In secondo luogo, ciò che è emerso con chiarezza dalla stragrande maggioranza degli interventi è la constatazione, al di fuori di taluni vagheggiamenti su Cobas o sindacatini "rossi"(ma forse è meglio dire: della difesa ad oltranza delle proprie particolarità di "categoria" o "professione"), che questa battaglia non può avvenire oggi che "dentro il sindacato". Porre un argine all'attacco borghese, trincerandosi su una linea di effettiva difesa delle condizioni proletarie significa operare per costituire un Fronte Unitario di lotta il più ampio possibile. Ma ciò non è dato senza passare per il livello di organizzazione Unitaria che allo stato attuale il sindacato, persino quello di oggi, dà al proletariato. Certo per noi, a differenza di vari interventi nell'assemblea, non si tratta affatto di battersi per qualche posto in più nei direttivi, né di legarsi le mani, in termini di prospettiva, a questi sindacati; ma la nascita dell'organizzazione autonoma della classe, che pur deve darsi, non potrà avvenire che attraverso una serie di passaggi nei quali il riferimento dovrà essere sempre all'unitarietà del proletariato, ed alle "sedi" in cui, al momento, essa si esprime.

È significativo che lavoratori che hanno dato luogo a lotte intransigenti per la difesa delle loro condizioni di vita e lavoro, in forte contrasto con la linea sindacale, che sono stati soggetti a molte tentazioni di costituire organizzazioni categoriali, si pongano oggi su questo piano.

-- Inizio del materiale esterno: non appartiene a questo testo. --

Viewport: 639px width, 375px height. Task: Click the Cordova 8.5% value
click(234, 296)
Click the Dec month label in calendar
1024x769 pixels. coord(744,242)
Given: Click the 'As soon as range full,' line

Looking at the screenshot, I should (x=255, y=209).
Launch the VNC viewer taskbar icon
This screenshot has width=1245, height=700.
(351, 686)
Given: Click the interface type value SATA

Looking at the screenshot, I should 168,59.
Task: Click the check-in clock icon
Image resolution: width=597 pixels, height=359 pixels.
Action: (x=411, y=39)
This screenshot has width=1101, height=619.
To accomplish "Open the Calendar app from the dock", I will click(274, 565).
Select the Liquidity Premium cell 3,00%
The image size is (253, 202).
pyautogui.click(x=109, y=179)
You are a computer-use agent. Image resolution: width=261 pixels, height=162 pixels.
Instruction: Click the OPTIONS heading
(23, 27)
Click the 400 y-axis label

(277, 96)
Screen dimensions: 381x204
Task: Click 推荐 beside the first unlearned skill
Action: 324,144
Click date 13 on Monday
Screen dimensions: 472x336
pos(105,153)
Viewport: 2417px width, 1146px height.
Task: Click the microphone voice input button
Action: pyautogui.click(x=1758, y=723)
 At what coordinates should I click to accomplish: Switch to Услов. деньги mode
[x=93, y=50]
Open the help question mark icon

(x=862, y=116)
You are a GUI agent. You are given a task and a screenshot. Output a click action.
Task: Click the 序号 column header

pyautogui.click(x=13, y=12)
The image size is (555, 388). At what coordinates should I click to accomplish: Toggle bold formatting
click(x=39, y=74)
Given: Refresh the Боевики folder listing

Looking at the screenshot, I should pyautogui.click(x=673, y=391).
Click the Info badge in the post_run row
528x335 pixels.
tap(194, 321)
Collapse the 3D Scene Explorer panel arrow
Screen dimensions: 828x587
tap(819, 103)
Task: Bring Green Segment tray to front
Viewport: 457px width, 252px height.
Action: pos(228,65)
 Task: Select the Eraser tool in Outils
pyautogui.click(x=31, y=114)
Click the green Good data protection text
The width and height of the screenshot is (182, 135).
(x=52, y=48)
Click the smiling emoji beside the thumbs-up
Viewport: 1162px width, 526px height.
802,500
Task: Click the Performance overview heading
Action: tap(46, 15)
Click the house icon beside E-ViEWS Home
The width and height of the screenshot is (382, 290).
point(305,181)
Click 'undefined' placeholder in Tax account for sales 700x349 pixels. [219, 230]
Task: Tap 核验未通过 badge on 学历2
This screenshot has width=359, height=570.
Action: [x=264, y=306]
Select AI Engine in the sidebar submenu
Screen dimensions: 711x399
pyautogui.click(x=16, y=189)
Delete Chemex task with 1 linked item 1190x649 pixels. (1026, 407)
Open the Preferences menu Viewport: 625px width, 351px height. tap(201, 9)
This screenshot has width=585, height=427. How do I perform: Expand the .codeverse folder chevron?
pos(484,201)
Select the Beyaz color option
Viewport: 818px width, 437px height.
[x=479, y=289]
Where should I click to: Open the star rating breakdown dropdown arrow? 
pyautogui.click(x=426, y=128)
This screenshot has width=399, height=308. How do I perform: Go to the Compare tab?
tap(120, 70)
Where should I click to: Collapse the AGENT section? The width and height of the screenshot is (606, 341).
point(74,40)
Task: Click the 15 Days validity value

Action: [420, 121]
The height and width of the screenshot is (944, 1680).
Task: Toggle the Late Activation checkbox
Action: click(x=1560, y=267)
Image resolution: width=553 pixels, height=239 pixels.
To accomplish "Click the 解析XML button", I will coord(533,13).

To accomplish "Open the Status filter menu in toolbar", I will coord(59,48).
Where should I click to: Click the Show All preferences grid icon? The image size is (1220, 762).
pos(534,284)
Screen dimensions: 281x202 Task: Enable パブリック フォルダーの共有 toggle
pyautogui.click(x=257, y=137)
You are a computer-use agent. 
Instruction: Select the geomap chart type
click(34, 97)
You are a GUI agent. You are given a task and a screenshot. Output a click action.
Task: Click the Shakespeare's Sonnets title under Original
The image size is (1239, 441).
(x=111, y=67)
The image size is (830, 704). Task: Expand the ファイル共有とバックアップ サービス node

Ciò non significa che la strada sia tutta in discesa. Anzi.

Nella stessa assemblea si è evidenziato quale possa essere il pericolo. Nello stesso momento in cui si metteva in luce la necessità di uscire dall'isolamento e di collegarsi in una battaglia più generale agli altri lavoratori, brillava l'assenza di riferimento agli scioperi ed alle mobilitazioni che in quegli stessi giorni gli operai attuavano contro i ticket. Insomma, pur se in modo non chiaramente espresso, la tentazione è ancora quella che identifica, principalmente, i settori più avanzati, e al momento più contrapposti alla linea sindacale, come i veri e quasi esclusivi referenti per la costituzione del movimento di ripresa. Proprio la necessità di costituire il più ampio Fronte Unitario come condizione preliminare per attestarsi (per oggi) su un piano di efficace difesa dall'offensiva borghese, impone il riferimento, il richiamo, il "dialogo" con i più ampi settori operai. È verso la massa degli altri lavoratori, anche quelli che oggi seguono l'attuale linea sindacale, che vanno compiuti i passi da parte dei settori più avanzati di classe. È dalla loro partecipazione attiva alle lotte, anche le più "arretrate", è dalla battaglia per l'unità di obiettivi e mobilitazione nel corpo complessivo della classe, che si pongono le premesse, non solo perché escano dall'isolamento le lotte più "avanzate", ma per la stessa ripresa generalizzata del movimento di classe.

Certo l'assemblea di Genova è stato un primo passo; ai successivi e già programmati appuntamenti, il compito di proseguire su questa strada.